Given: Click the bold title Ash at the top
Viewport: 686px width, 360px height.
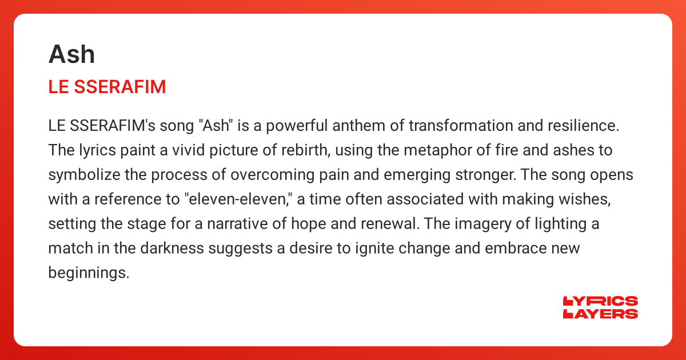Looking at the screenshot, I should click(x=71, y=54).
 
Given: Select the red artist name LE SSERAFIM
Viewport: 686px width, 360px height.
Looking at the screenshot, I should click(x=107, y=87).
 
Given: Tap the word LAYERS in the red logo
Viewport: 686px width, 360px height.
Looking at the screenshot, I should click(x=600, y=314).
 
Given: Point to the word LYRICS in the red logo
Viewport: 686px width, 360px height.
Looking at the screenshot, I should click(x=600, y=301).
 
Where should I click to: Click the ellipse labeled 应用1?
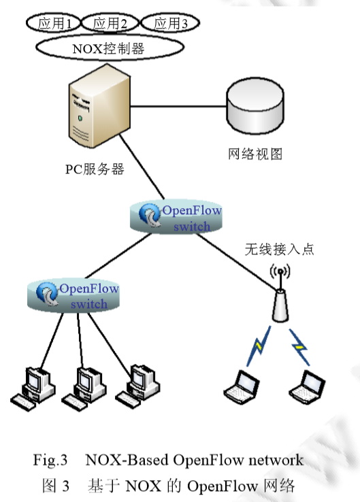(54, 24)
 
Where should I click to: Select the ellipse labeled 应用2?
(112, 24)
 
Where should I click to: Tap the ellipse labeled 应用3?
(169, 24)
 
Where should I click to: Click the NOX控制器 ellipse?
(109, 48)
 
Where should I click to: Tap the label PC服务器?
(95, 170)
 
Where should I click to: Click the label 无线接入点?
(280, 250)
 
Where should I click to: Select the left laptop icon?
(242, 384)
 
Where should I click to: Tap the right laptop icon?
(307, 384)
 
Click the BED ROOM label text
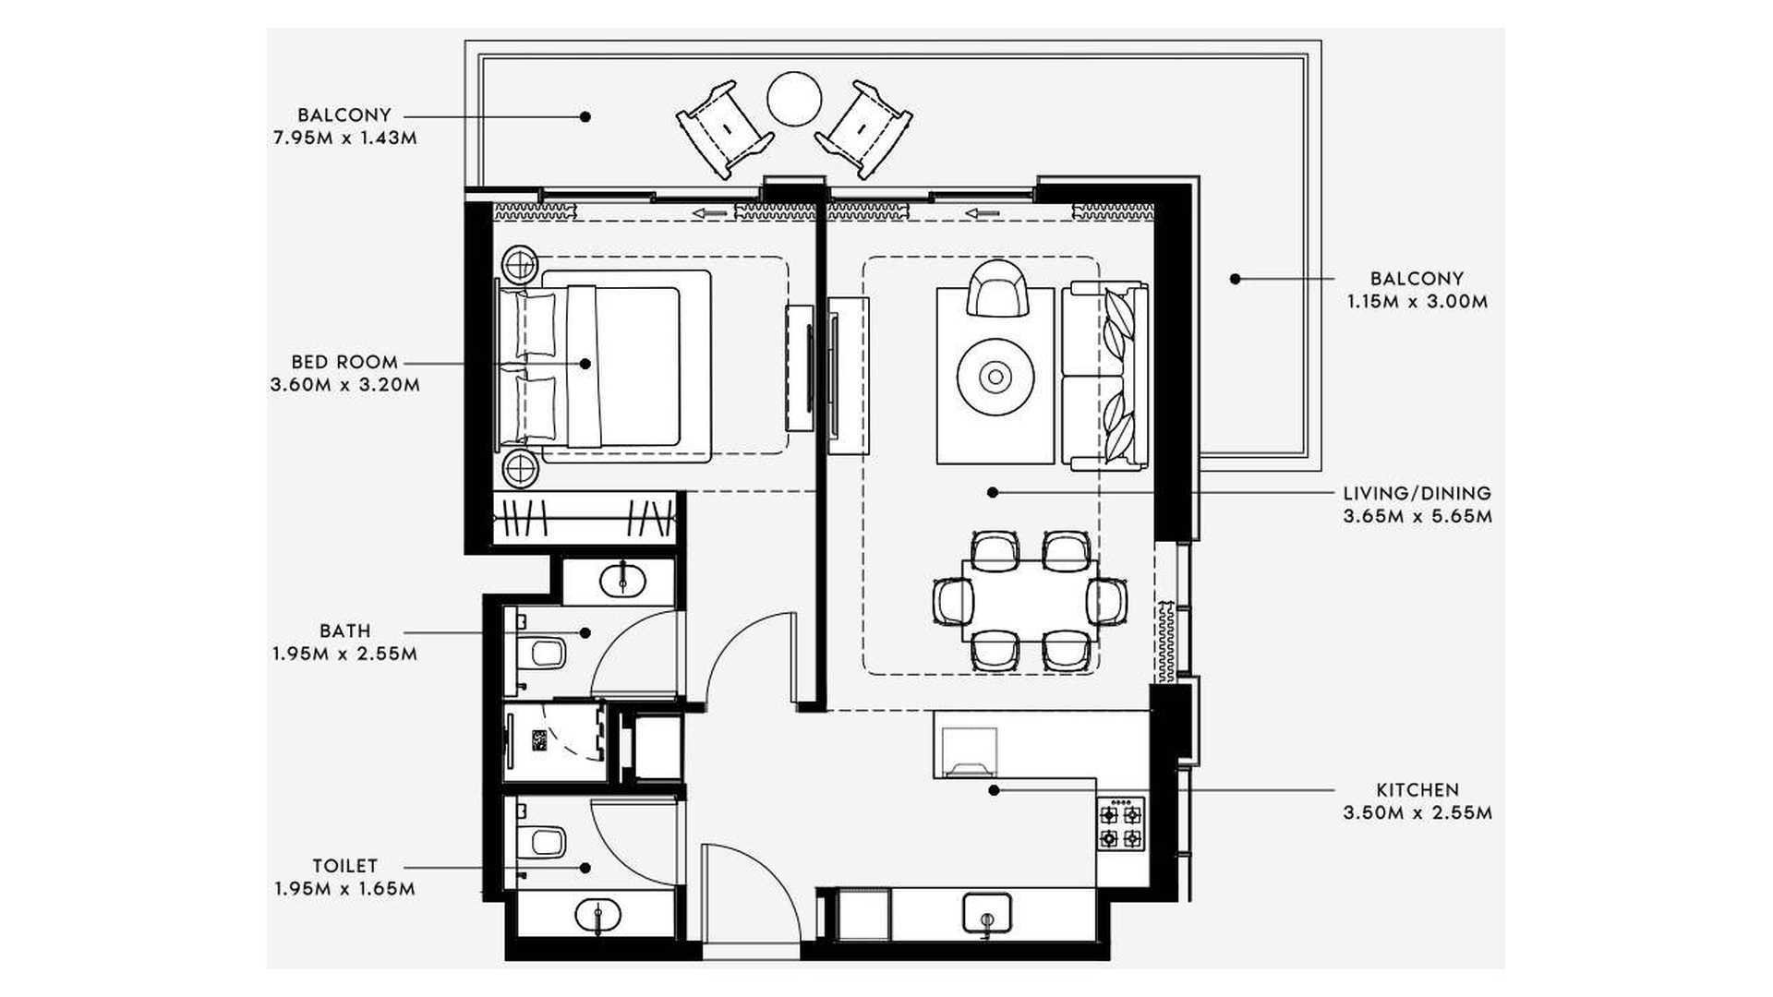click(344, 362)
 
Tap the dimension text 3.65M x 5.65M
click(1417, 516)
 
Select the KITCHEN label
click(1417, 790)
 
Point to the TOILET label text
click(345, 866)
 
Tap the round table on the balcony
click(794, 99)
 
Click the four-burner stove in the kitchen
click(1121, 823)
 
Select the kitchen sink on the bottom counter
click(987, 913)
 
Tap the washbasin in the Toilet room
click(598, 915)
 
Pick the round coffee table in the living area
click(995, 376)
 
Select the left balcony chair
click(725, 129)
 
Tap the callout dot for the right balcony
click(1235, 279)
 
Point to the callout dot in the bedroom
click(585, 364)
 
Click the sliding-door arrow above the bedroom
click(710, 214)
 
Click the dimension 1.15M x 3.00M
click(1417, 302)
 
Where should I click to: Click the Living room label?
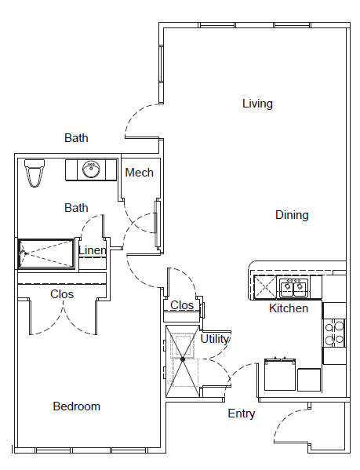[257, 104]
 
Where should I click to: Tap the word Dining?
[292, 215]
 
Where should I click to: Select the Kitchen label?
[289, 308]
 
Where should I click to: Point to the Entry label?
[241, 414]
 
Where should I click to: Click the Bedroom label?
[76, 406]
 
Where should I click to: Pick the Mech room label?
[140, 173]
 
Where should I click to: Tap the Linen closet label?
[93, 250]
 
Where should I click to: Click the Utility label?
[214, 339]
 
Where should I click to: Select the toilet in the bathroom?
[35, 173]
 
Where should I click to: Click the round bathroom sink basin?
[91, 169]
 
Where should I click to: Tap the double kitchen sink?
[294, 288]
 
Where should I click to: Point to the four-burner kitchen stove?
[334, 333]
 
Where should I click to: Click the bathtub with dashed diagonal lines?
[46, 253]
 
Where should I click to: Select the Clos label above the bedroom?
[62, 294]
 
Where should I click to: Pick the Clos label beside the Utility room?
[182, 305]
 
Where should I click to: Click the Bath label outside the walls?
[76, 138]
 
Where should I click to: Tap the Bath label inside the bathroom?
[76, 208]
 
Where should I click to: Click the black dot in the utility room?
[183, 359]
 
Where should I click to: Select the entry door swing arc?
[284, 419]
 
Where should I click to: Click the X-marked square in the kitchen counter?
[265, 287]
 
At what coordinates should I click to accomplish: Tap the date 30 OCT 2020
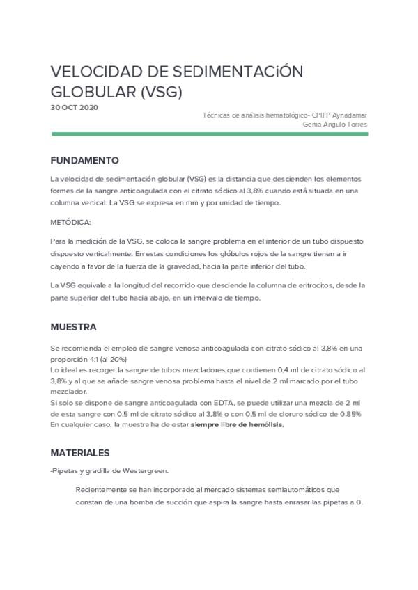tap(75, 108)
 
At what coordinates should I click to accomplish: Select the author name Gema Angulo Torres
tap(335, 124)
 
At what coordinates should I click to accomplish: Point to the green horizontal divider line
tap(209, 134)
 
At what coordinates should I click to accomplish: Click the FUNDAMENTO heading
tap(84, 160)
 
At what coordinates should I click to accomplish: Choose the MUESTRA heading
tap(73, 327)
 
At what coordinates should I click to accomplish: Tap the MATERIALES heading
tap(80, 452)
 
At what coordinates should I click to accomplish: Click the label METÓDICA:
tap(70, 222)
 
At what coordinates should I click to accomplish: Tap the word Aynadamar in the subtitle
tap(350, 115)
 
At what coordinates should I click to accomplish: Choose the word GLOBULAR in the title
tap(93, 93)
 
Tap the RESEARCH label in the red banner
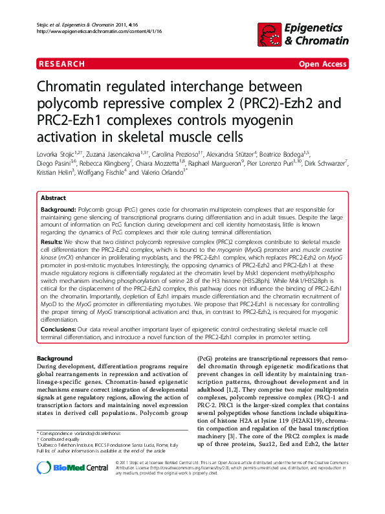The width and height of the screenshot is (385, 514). tap(61, 64)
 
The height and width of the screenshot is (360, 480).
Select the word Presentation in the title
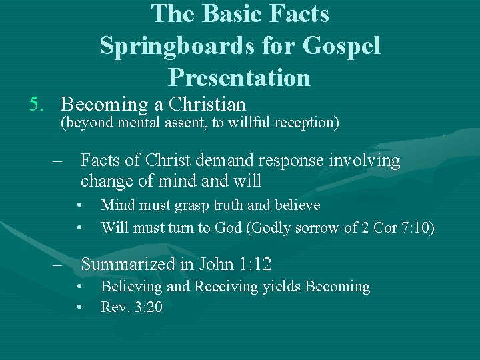pos(239,77)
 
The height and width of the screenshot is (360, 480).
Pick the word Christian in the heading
pos(207,105)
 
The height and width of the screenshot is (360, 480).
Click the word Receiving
pos(221,287)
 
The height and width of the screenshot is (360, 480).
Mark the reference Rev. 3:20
pos(131,307)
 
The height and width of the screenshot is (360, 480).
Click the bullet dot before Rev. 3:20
pos(79,307)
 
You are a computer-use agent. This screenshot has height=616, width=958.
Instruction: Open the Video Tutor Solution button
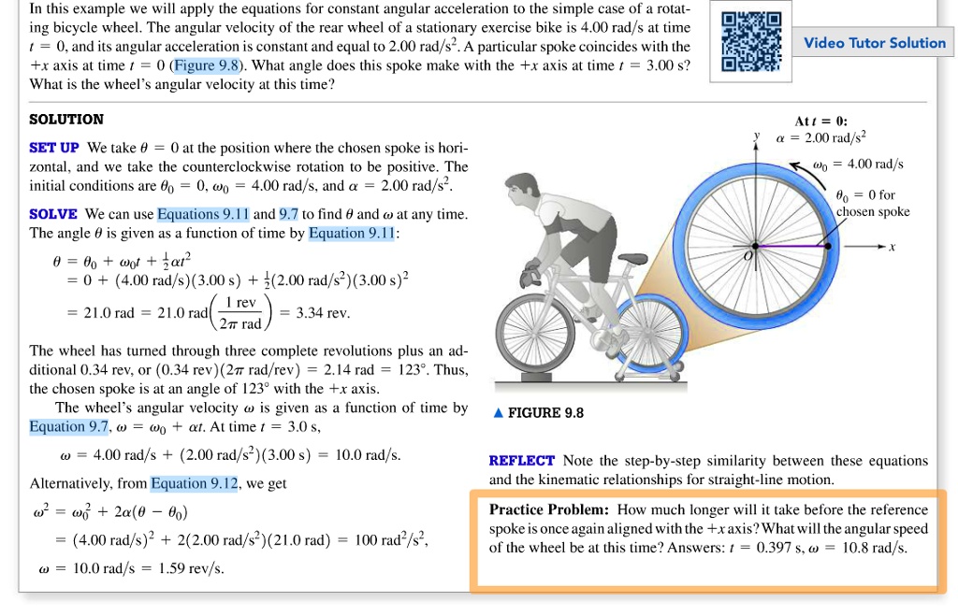(875, 43)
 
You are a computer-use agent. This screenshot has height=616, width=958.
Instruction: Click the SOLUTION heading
(66, 120)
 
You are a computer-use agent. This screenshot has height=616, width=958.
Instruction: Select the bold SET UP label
(54, 149)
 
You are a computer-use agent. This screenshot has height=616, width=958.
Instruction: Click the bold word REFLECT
(521, 461)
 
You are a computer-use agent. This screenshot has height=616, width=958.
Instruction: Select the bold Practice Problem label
....
Required task: Copy out the records from the line containing "Where should I click to: Tap the right" to the line containing "click(1235, 279)", both ends included, leaving out the pictures.

The result:
Where should I click to: Tap the right laptop icon?
(307, 384)
 
Click the BED ROOM label text
click(344, 362)
 
Tap the dimension text 3.65M x 5.65M
click(1417, 516)
 
Select the KITCHEN label
click(1417, 790)
 
Point to the TOILET label text
click(345, 866)
 
Tap the round table on the balcony
click(794, 99)
 
Click the four-burner stove in the kitchen
click(1121, 823)
 
Select the kitchen sink on the bottom counter
click(987, 913)
 
Tap the washbasin in the Toilet room
click(598, 915)
 
Pick the round coffee table in the living area
click(995, 376)
 
Select the left balcony chair
click(725, 129)
 
Tap the callout dot for the right balcony
click(1235, 279)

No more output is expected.